Menurut buku acuan nasional pelayanan kesehatan maternal dan neonatal maka
penanganan ketuban pecah dini :
Penanganan konservatif
o Rawat rumah sakit
o Beri antibiotik ( amphicilin 4 x 500 mg atau eritromicin bila tak tahan
amphicilin dan metronidazole 2 x 500 mg selama 7 hari).
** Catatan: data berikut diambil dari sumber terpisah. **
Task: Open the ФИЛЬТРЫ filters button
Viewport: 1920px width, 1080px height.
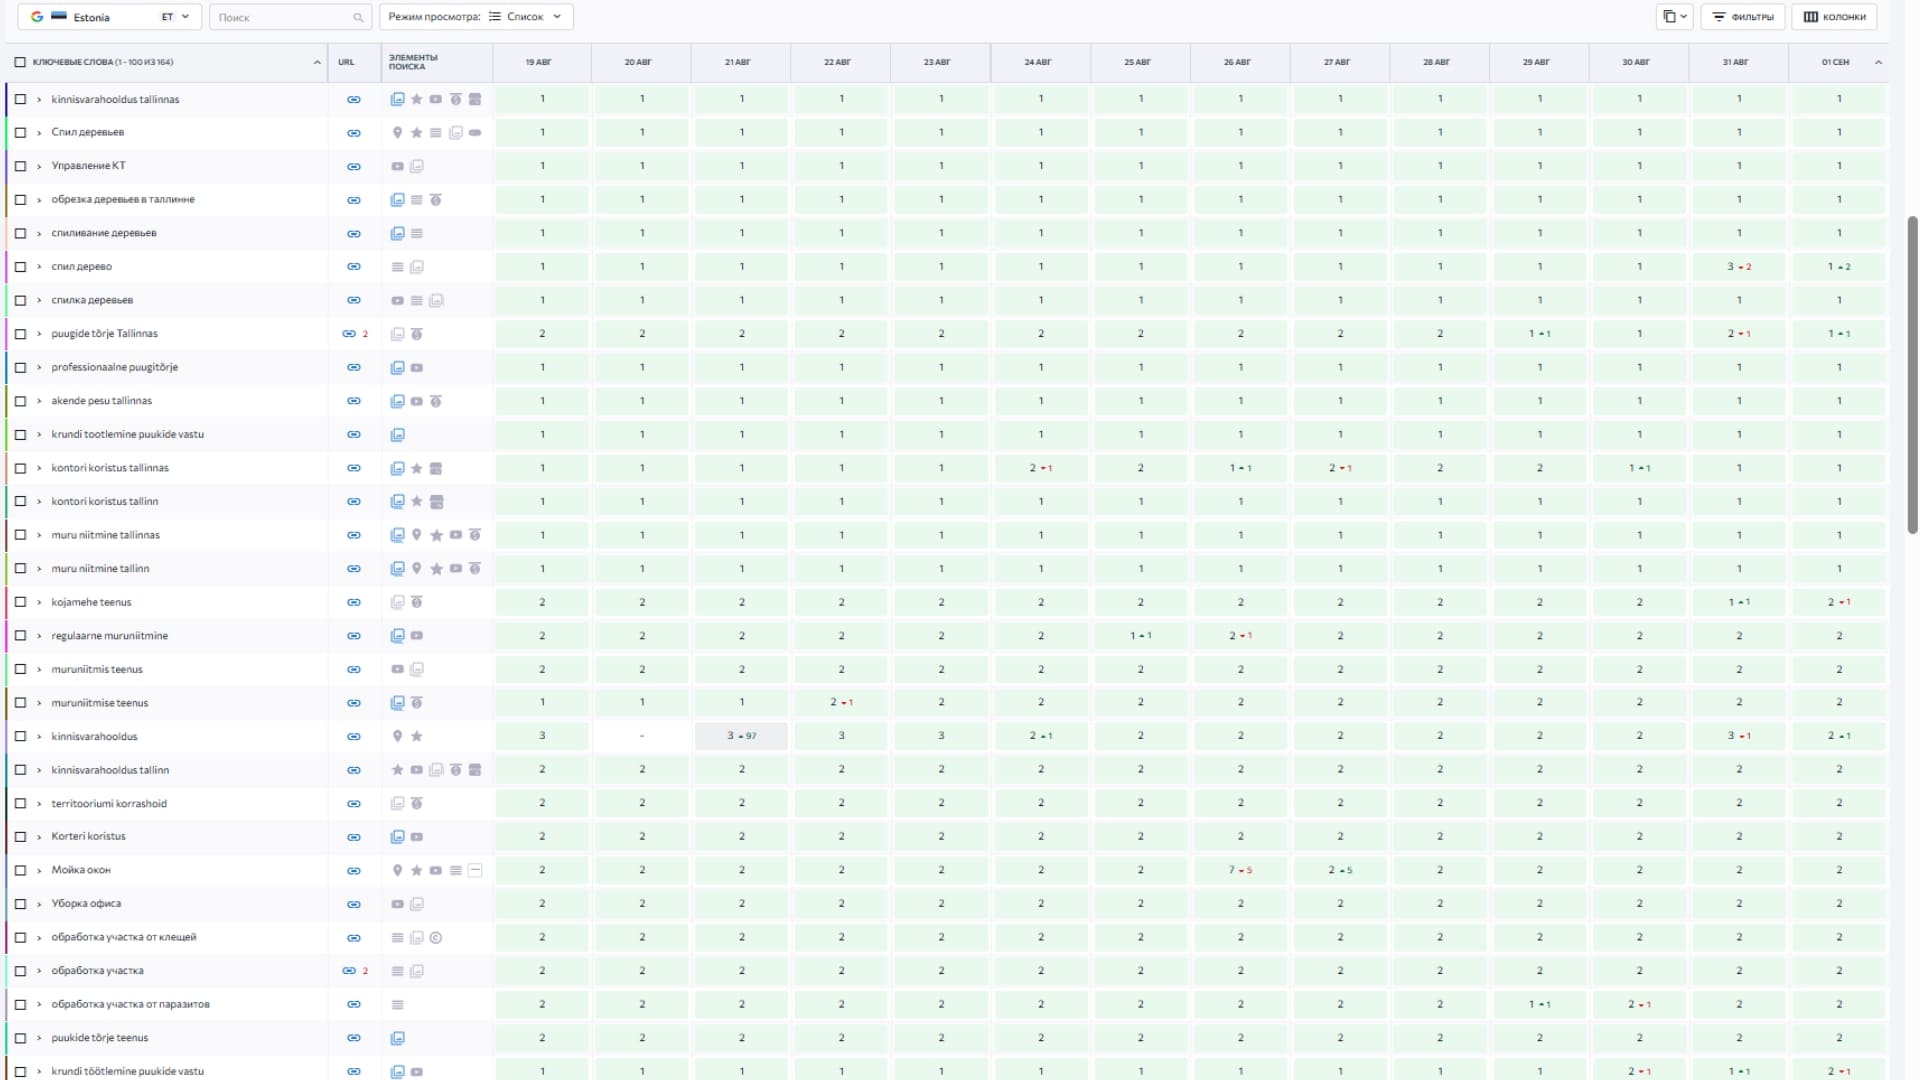Action: [x=1743, y=17]
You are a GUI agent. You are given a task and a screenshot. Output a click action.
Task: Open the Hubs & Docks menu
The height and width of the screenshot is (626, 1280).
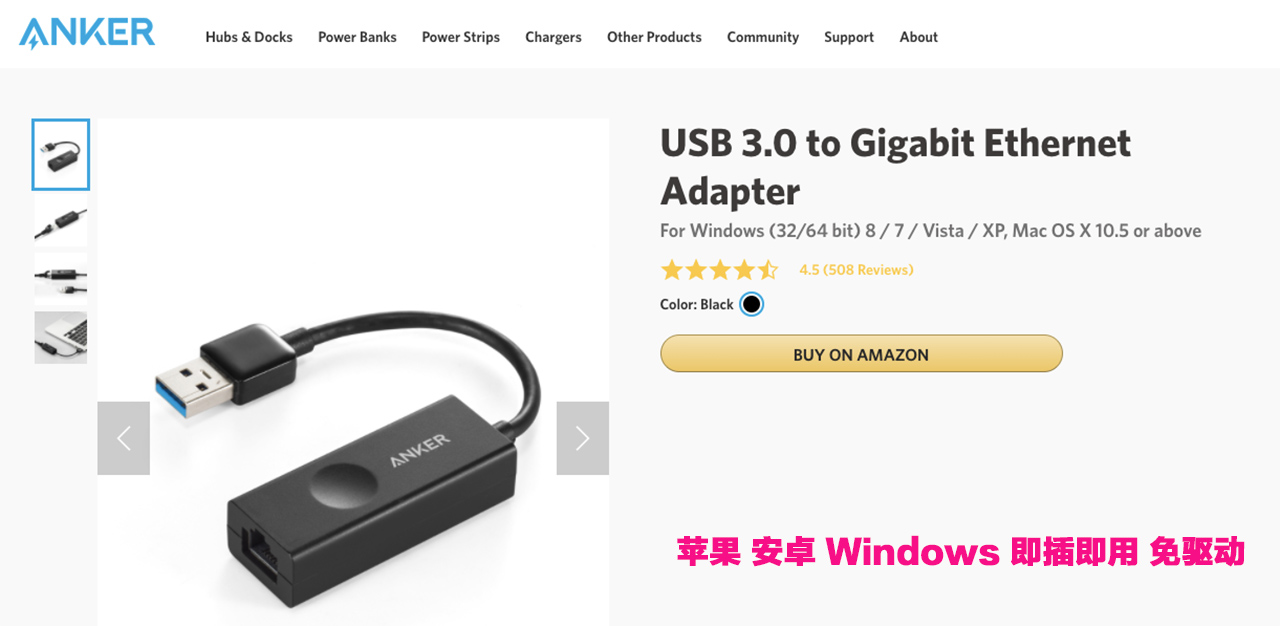click(249, 37)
o Jika umur kehamilan < 32- 34 minggu dirawat selama air ketuban masih
keluar atau sampai air ketuban tidak keluar lagi.
o Jika usia kehamilan 32-37 minggu, belum inpartu, tidak ada infeksi, tes
busa negative, beri deksamethason, obervasi tanda-tanda infeksi dan
kesejahteraan janin. Terminasi pada kehamilan 37 minggu.
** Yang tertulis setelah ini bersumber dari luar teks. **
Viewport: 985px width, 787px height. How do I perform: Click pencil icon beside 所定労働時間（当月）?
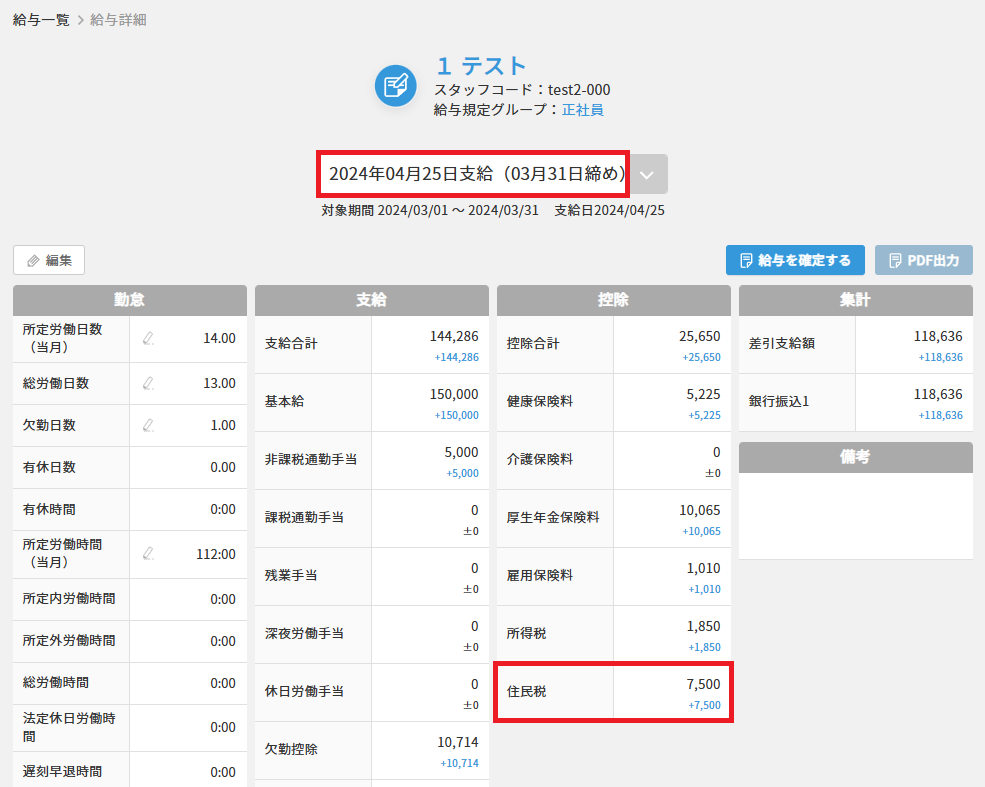[x=149, y=553]
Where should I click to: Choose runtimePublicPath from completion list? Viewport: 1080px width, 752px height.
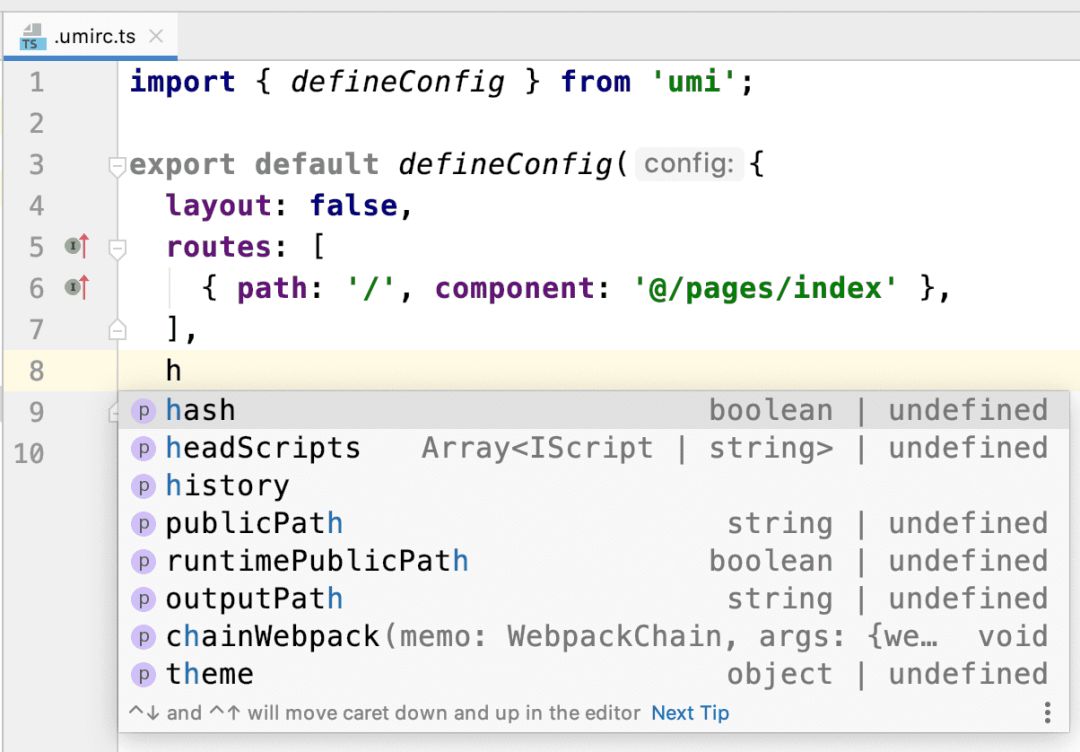coord(317,561)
o Jika usia kehamilan 32-37 minggu, sudah inpartu, tidak ada tanda infeksi,
berikan tokolitik ( salbutamol ), deksamethason dan induksi sesudah 24 jam.
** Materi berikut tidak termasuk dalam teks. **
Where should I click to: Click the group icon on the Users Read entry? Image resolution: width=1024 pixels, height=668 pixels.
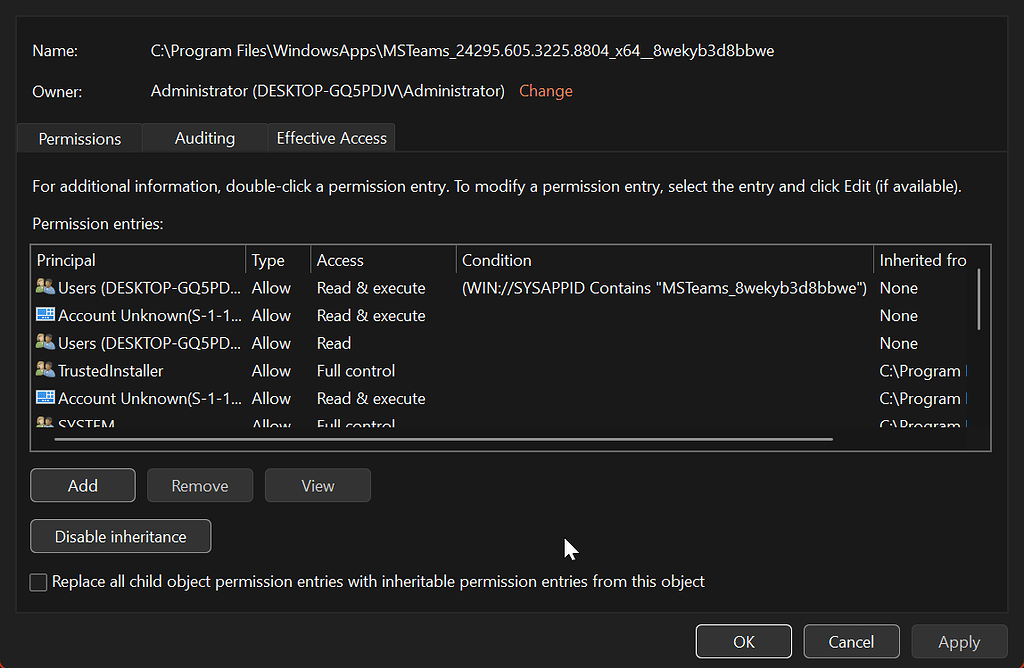(x=44, y=343)
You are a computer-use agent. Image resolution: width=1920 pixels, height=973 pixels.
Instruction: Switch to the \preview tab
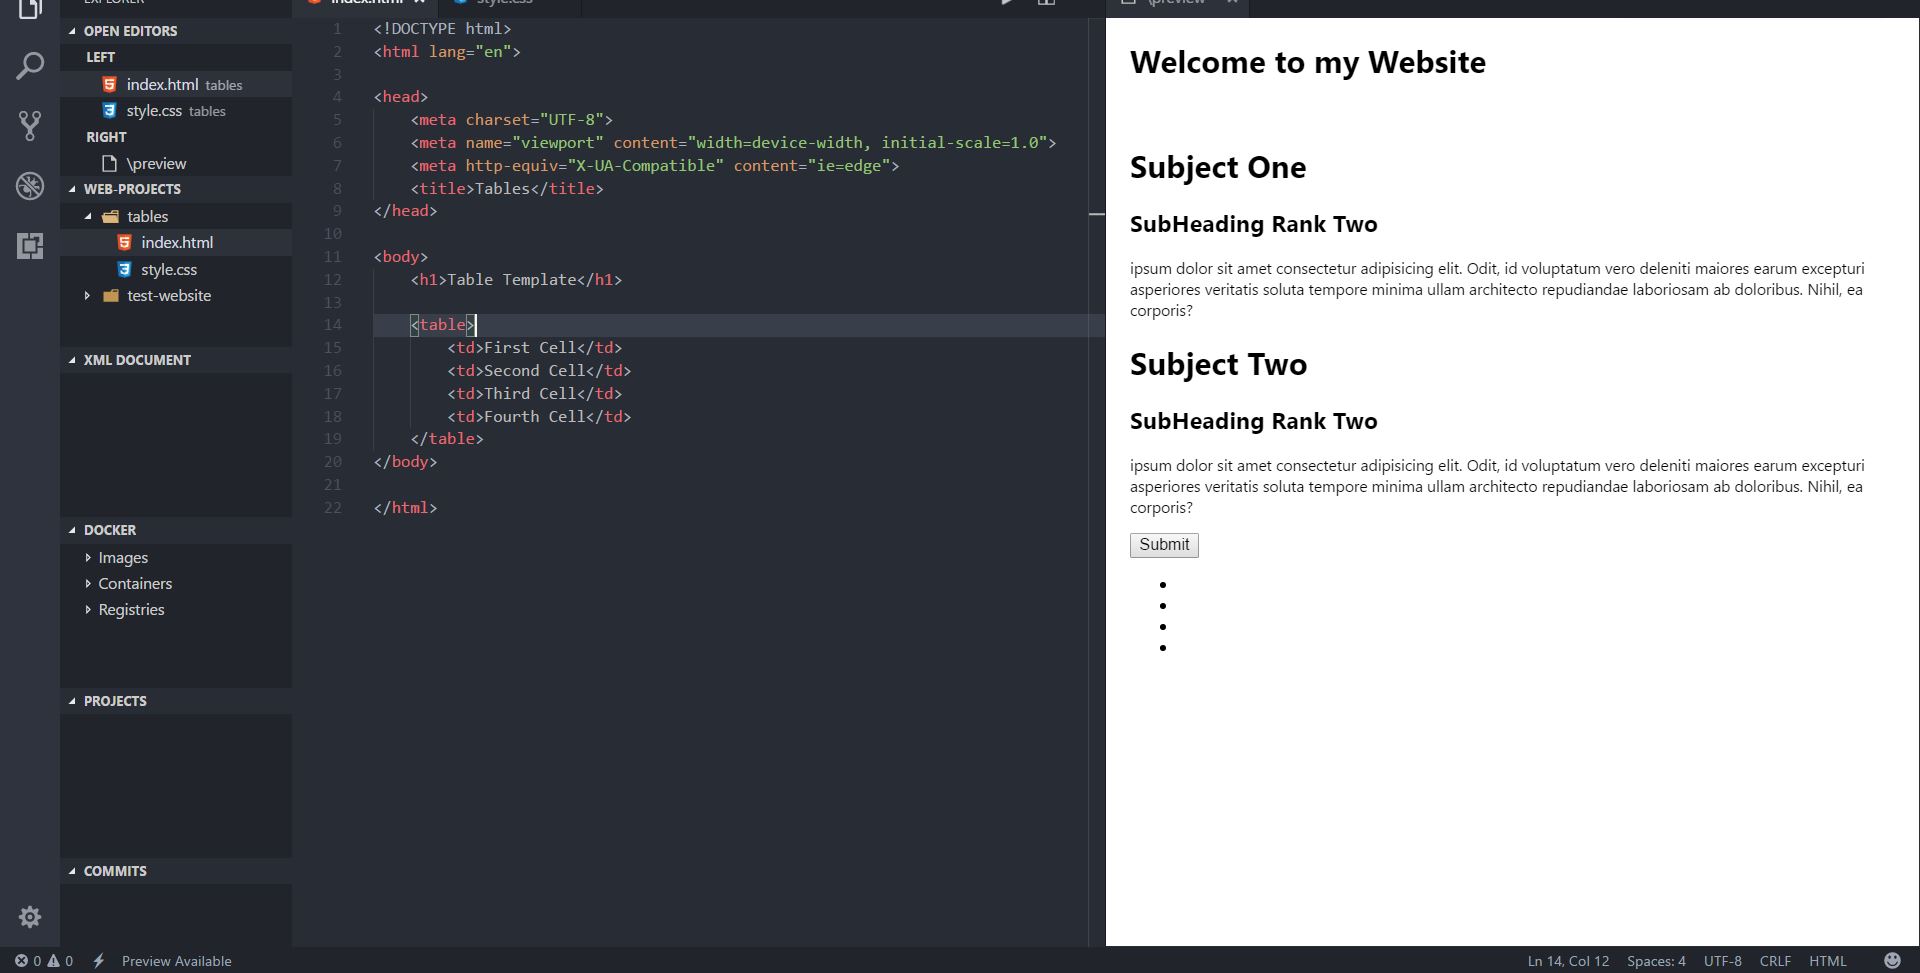(1176, 3)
o Jika usia kehamilan 32-37 minggu, ada infeksi, beri antibiotic dan lakukan
induksi.
18
o Nilai tanda-tanda infeksi ( suhu, lekosit, tanda-tanda infeksi intrauterine )
o Pada usia kehamilan 32-34 minggu berikan steroid, untuk memacu
kematangan paru janin dan kalau memungkinkan periksa kadar lesetin dan
spingomielin tiap minggu. Dosis betamethason 12 mg sehari dosis tunggal
selama 2 hari, deksamethason IM 5 mg setiap 6 jam sebanyak 4 kali
Penanganan aktif
o Kehamilan > 37 minggu induksi dengan oksitosin, bila gagal seksio
sesaria. Dapat pula diberikan misoprostol 50 μg intravagial tiap 6 jam
maksimal 4 kali.
o Bila didapatkan tanda infeksi berikan antibiotic dosis tinggi dan persalinan
diakhiri
o Skor pelvic < 5 lakukan pematangan serviks kemudian induksi. Jika
induksi gagal lanjut dengan seksio sesaria
o Bila pelvic skor > 5 induksi persalinan dan partus pervaginum
Cara Induksi Persalinan
Secara medis
a. Infuse oksitosin
Kemasan yang dipakai adalah pitosin, sintosinon. Syarat-syarat pemberian
infuse oksitosin
1) Agar infuse oksitosin berhasil dalam menginduksi persalinan dan
tidak memungkinkan penyulit baik pada ibu dan janin, maka
diperlukan syarat-syarat berikutnya :
a) Kehamilan aterm
b) Ukuran panggul normal
c) Tidak ada CPD (disproposi antara pelvis dan janin).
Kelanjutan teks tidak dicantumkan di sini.